(Item-finding data)
• • •

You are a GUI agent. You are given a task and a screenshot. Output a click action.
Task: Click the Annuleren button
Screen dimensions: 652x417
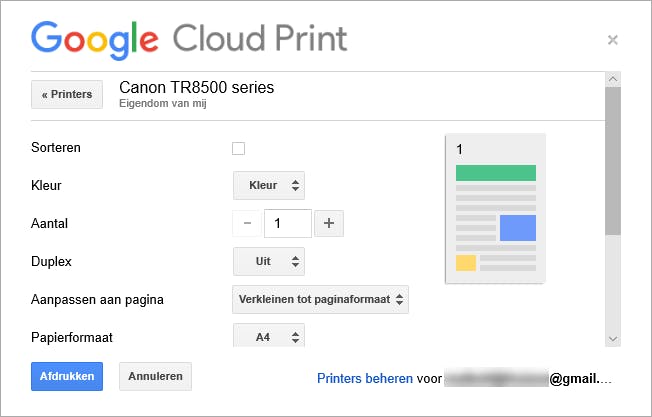coord(155,376)
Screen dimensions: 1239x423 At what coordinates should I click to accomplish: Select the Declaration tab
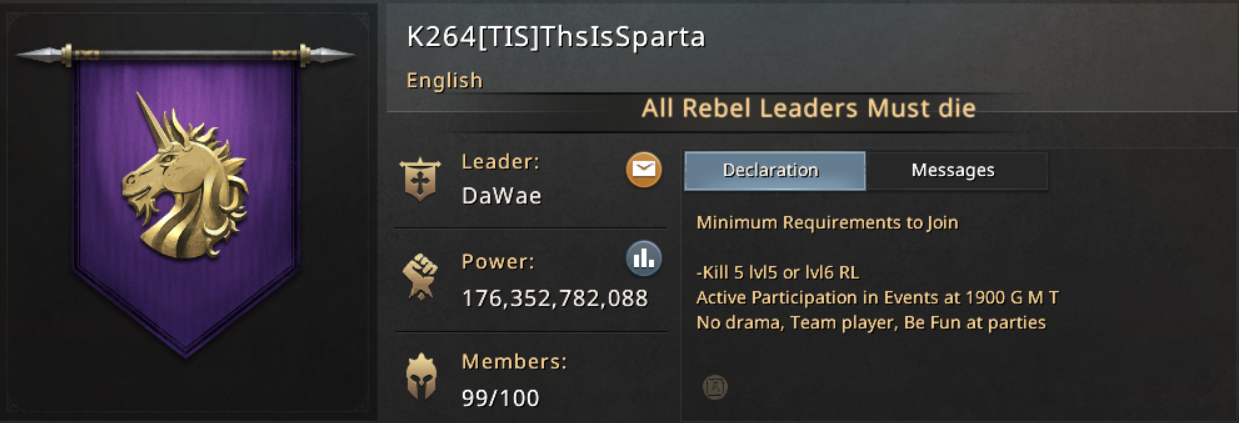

• • •

- OBJECTIVE
Echo back all of the data above word for word, leaving out the pictures.

- RIGHT ANSWER
You are a GUI agent. You are given a task and a screenshot. Output a click action.
Task: Click the Annuleren button
Screen dimensions: 652x417
coord(155,376)
Screen dimensions: 1239x423 At what coordinates should I click to accomplish: Select the Declaration tab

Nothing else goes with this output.